━━━ Data supplied ━━━

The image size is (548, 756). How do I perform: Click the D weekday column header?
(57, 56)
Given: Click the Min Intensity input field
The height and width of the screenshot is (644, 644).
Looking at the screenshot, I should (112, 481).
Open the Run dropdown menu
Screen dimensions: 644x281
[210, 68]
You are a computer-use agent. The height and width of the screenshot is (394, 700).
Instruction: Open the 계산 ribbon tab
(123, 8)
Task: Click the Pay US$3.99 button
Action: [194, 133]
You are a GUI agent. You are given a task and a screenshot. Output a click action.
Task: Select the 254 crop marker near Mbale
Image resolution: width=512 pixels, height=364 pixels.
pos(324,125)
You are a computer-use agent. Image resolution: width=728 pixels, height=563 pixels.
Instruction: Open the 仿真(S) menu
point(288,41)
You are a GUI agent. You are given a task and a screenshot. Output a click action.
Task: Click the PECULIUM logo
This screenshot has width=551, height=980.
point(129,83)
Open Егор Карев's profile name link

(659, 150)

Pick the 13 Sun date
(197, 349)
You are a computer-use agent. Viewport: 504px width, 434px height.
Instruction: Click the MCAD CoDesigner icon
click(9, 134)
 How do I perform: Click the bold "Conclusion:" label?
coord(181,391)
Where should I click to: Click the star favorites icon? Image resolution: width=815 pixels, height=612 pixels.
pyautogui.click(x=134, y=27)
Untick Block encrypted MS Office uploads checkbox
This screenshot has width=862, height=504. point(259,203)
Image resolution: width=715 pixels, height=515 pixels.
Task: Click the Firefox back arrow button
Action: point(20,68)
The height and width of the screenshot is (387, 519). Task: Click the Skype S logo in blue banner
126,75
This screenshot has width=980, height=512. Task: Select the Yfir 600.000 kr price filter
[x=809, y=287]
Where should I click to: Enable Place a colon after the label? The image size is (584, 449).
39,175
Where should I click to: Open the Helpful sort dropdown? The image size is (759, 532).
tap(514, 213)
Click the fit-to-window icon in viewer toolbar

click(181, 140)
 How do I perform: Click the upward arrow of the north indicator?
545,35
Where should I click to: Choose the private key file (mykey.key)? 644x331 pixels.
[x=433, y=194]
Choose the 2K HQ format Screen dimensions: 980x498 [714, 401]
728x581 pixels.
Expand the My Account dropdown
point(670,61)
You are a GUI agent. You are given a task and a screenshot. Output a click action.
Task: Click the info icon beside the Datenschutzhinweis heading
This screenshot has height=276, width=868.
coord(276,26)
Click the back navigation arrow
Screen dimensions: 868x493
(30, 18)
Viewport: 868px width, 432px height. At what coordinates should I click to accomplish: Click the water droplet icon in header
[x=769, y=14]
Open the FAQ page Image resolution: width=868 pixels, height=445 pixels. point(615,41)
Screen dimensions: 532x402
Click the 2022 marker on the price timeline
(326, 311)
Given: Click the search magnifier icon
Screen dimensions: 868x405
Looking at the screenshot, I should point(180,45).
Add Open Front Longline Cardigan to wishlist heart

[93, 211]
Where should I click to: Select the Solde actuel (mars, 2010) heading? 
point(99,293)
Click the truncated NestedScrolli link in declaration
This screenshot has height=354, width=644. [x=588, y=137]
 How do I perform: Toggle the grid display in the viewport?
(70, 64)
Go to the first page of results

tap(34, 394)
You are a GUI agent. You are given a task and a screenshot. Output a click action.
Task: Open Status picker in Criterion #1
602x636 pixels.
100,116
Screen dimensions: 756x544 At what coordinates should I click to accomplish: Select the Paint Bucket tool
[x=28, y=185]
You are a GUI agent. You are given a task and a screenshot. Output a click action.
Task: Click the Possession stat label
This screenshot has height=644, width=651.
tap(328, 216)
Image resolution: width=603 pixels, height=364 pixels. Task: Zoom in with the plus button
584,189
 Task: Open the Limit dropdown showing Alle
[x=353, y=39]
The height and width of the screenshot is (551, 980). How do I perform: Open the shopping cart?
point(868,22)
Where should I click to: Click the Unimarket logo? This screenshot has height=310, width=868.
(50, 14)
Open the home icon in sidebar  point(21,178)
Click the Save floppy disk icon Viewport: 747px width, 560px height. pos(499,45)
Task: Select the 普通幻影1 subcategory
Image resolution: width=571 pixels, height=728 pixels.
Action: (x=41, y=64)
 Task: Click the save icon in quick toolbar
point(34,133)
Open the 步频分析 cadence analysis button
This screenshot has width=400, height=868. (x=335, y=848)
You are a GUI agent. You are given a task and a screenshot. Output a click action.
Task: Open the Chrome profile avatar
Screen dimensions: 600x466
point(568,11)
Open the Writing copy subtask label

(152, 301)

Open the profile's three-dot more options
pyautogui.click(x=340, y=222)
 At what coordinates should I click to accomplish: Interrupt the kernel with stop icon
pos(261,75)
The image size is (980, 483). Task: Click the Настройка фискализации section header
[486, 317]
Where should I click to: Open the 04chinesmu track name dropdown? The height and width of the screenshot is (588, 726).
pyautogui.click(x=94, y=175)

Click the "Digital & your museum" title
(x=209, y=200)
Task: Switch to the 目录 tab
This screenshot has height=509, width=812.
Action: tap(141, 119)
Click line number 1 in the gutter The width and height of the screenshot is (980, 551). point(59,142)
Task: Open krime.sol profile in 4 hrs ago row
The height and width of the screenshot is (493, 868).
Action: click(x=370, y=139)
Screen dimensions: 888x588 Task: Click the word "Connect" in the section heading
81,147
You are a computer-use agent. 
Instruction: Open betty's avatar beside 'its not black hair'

━━━

**Your task**
Out of the entries, pull every line that mentions "computer".

**Task solution**
You are a computer-use agent. The height and width of the screenshot is (394, 700).
You are a computer-use agent. Image resolution: width=728 pixels, height=563 pixels.
You are a computer-use agent. Viewport: 504px width, 434px height.
You are a computer-use agent. 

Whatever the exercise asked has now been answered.